Stored entries:
◆ ◆ ◆
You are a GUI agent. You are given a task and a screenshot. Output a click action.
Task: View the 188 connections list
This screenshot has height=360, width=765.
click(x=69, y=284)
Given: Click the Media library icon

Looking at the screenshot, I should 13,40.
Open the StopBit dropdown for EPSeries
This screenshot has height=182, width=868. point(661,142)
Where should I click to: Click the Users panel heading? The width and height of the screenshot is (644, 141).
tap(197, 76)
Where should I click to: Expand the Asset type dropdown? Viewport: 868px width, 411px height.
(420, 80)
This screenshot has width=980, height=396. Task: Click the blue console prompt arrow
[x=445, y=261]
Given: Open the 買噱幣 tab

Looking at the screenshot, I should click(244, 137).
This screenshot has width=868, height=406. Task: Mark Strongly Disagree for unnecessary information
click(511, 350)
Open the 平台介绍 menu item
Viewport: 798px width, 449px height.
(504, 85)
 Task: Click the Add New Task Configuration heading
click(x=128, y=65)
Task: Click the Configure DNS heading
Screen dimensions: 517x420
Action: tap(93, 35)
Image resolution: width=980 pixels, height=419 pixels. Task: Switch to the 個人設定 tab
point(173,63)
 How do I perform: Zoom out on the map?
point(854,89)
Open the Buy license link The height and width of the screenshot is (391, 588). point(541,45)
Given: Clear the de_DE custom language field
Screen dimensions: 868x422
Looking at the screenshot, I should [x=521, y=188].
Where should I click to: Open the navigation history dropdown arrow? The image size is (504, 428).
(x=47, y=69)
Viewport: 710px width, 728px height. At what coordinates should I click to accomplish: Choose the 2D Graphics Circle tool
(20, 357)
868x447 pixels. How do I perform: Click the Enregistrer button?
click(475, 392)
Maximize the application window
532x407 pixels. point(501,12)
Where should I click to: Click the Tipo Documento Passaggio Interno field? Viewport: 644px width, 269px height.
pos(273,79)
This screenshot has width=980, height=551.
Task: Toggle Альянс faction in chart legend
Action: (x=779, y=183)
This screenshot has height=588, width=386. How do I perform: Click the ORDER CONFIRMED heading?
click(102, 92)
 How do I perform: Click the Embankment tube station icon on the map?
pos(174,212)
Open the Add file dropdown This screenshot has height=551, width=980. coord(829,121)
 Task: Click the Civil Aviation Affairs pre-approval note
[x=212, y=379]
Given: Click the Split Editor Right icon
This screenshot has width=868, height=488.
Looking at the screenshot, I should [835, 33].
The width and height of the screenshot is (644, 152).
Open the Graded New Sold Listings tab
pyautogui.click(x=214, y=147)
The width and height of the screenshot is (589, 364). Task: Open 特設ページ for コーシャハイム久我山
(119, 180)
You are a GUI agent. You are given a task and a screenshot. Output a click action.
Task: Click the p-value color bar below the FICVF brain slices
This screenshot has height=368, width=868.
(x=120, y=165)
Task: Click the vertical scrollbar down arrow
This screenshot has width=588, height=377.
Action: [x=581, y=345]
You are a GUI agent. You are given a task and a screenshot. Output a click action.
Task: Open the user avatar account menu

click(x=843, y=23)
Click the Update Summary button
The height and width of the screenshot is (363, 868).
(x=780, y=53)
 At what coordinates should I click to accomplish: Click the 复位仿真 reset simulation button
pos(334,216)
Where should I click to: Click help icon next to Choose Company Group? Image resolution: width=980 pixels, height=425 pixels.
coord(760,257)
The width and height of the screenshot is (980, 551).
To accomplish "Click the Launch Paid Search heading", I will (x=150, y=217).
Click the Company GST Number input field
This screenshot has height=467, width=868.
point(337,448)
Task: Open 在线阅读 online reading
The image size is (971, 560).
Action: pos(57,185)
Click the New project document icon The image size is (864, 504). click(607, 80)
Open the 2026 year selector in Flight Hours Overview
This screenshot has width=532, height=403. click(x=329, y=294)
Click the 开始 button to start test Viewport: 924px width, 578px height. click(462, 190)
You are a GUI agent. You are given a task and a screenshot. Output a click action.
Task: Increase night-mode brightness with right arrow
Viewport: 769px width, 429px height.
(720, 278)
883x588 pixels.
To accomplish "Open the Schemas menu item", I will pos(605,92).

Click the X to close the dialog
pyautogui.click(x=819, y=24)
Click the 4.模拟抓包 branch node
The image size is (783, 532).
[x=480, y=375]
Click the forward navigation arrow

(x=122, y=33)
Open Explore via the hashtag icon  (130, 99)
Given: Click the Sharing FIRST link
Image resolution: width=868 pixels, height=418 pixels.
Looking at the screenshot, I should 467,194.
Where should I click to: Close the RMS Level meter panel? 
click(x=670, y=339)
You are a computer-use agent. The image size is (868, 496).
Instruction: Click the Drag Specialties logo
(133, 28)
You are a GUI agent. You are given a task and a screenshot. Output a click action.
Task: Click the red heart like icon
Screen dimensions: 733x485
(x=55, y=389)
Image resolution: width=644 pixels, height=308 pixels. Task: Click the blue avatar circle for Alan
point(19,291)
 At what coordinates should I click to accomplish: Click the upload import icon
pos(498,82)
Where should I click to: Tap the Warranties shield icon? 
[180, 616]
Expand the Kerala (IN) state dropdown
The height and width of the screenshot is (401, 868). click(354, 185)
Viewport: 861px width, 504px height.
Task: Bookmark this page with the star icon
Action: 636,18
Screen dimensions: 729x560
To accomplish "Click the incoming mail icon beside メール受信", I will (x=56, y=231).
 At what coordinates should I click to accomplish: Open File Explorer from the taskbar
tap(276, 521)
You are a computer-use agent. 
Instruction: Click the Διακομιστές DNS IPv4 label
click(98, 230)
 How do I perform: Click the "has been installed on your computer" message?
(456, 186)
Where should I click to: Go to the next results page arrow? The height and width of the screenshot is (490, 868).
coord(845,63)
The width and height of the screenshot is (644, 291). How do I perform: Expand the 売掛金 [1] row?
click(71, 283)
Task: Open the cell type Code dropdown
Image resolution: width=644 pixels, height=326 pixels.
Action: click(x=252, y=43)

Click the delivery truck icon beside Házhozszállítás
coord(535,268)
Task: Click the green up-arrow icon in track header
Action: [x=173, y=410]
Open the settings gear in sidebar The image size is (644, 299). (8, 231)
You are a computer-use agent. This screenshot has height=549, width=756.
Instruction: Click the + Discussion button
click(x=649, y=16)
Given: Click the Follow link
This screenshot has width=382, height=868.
◆ ◆ ◆
> _Description of the task_
Reproduce every line in the data that has the word "link" in it.

> _Final answer_
Open the Buy license link The height and width of the screenshot is (391, 588). point(541,45)
Given: Click the Sharing FIRST link
Given: Click the Follow link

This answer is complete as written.